Ribisl receives American Society of Preventive Oncology award for efforts to reduce tobacco use
March 16, 2017
Kurt Ribisl, PhD, professor of health behavior at the UNC Gillings School of Global Public Health, has received the American Society of Preventive Oncology (ASPO) 2017 Joseph W. Cullen Memorial Award. He accepted the award at the Society’s annual meeting in Seattle on March 13, where he presented a talk on finding solutions for tobacco-related health disparities.
Ribisl, who is co-leader of the program in cancer prevention and control at UNC Lineberger Comprehensive Cancer Center, recently completed a term as member of the Tobacco Products Scientific Advisory Committee for the United States Food and Drug Administration’s Center for Tobacco Products.
His research focuses upon evaluating and improving the reach of population-level efforts to reduce tobacco use, with particular emphasis upon policy and information technology. He studies policy issues related to the sale and marketing of various tobacco products in brick-and-mortar stores and online, including pricing and promotions, youth access and the use of geographic information systems in tobacco control.
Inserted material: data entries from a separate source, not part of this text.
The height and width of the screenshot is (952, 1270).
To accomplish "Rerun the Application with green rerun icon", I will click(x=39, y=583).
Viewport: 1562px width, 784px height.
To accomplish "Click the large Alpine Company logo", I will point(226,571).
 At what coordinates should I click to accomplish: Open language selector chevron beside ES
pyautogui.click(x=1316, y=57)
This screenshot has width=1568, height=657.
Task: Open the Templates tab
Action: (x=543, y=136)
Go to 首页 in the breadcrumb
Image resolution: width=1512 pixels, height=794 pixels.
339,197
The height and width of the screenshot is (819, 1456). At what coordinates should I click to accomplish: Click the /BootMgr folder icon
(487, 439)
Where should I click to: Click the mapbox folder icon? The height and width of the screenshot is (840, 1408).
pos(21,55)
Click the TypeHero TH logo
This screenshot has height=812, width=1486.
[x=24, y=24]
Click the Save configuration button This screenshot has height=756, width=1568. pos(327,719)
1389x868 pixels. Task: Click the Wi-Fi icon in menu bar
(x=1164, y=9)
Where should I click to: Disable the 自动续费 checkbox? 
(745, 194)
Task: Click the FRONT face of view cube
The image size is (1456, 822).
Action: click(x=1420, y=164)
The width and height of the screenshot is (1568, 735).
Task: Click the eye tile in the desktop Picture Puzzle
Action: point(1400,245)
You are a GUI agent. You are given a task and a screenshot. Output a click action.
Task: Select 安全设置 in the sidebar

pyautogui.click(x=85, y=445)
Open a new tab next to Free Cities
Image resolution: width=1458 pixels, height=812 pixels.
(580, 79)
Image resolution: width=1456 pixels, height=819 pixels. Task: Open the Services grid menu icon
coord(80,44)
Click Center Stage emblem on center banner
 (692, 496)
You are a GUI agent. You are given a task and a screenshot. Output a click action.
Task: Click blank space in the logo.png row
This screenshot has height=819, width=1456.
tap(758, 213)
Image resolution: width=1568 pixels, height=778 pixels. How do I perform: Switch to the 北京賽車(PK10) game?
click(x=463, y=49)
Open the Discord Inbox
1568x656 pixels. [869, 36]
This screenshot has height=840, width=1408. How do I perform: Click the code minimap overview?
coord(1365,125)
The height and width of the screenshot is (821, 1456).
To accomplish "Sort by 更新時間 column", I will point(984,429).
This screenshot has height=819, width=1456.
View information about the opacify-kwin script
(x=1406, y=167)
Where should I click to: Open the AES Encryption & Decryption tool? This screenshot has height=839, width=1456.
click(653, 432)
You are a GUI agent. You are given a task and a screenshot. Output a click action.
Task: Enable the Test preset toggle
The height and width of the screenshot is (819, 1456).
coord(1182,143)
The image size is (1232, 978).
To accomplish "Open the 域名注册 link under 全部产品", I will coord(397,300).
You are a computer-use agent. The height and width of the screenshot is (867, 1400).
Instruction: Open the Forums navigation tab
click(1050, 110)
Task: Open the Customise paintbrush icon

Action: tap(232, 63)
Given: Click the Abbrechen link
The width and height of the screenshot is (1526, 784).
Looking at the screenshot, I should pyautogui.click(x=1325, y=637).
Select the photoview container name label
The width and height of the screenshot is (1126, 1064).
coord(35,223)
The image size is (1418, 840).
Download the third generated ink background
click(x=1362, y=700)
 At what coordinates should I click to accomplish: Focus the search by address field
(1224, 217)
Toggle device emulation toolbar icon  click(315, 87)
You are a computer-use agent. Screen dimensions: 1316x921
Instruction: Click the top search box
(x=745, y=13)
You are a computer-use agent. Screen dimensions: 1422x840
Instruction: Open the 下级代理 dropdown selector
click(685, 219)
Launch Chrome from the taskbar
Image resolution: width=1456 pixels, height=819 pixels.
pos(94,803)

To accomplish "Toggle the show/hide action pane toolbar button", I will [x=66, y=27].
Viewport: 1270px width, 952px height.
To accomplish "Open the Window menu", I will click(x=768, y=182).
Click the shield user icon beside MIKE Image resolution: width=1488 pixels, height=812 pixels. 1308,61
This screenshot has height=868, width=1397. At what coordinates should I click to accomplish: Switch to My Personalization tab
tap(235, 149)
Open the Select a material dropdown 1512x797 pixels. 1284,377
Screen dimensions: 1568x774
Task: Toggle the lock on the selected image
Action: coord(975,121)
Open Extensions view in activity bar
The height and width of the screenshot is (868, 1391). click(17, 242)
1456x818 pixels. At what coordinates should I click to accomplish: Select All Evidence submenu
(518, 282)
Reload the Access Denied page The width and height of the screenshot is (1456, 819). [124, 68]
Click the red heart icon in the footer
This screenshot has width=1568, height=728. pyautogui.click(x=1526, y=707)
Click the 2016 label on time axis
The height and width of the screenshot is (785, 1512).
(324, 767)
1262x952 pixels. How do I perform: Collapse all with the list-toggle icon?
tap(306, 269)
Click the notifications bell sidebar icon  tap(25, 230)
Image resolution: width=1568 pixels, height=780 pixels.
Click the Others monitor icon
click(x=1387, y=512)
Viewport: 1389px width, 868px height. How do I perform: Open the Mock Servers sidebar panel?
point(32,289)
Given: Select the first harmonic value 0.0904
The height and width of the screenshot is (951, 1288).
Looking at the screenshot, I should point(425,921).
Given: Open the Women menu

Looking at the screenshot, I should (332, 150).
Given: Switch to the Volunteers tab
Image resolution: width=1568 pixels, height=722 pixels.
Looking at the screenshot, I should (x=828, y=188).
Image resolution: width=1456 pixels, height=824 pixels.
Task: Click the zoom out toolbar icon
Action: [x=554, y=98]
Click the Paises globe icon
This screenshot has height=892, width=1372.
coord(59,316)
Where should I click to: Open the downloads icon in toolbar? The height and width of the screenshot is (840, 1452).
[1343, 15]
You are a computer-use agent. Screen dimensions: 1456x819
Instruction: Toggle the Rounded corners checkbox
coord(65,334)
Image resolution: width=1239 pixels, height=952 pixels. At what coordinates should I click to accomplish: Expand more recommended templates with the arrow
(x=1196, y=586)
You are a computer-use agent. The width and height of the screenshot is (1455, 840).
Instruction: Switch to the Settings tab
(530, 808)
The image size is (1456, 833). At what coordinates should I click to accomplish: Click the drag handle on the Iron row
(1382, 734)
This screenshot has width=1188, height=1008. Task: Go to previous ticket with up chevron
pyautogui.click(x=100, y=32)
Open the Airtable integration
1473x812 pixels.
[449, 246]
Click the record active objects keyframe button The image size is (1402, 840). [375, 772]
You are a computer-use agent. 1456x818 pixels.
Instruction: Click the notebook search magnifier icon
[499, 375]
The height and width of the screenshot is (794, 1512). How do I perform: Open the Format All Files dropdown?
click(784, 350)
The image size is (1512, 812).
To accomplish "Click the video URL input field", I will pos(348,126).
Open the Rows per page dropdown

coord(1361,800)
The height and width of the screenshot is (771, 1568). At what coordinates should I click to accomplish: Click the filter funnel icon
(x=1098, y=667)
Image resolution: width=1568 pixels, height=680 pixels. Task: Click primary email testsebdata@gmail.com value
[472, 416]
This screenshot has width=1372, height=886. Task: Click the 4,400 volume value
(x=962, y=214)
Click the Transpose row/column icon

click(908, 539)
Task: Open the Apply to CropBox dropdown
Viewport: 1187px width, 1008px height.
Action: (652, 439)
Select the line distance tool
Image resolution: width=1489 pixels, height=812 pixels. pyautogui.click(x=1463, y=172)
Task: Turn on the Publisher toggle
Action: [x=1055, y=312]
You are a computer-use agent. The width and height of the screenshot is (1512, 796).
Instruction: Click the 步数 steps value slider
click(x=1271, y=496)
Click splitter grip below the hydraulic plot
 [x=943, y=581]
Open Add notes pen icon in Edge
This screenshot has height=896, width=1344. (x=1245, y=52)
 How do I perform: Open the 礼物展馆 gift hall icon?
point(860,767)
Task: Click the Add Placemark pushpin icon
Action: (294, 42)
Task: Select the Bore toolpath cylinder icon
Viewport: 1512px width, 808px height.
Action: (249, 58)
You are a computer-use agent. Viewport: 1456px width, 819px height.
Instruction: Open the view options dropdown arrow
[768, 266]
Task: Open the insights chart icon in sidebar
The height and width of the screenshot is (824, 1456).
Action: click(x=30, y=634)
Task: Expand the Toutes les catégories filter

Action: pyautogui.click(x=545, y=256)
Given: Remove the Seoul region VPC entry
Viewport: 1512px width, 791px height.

“We are so proud that Kurt won this prestigious award,” said Leslie Lytle, PhD, professor and chair of health behavior at the Gillings School. “The department, school and university are so fortunate to have Kurt as a researcher, teacher, mentor and valued colleague.”
ASPO, a multidisciplinary society founded in 1976, aims to foster the continuing development of investigators and other professionals involved in cancer prevention and control and to promote the exchange and translation of scientific information to reduce the cancer burden.
The Society established the Cullen Memorial Award in 1992 to recognize distinguished achievement in continued national tobacco control efforts through research, development of prevention and cessation programs with wide-reaching public health impact, or public policy and advocacy initiatives. It also honors individuals committed to fostering collaboration among basic and behavioral scientists, health-care professionals and public health advocates involved in the fight against tobacco and tobacco-related disease.
Cullen, who served as program coordinator for the National Cancer Institute’s Smoking Tobacco and Cancer Program from 1982 to 1989, was the architect of the world’s largest tobacco intervention and control program. He died of brain cancer in 1990.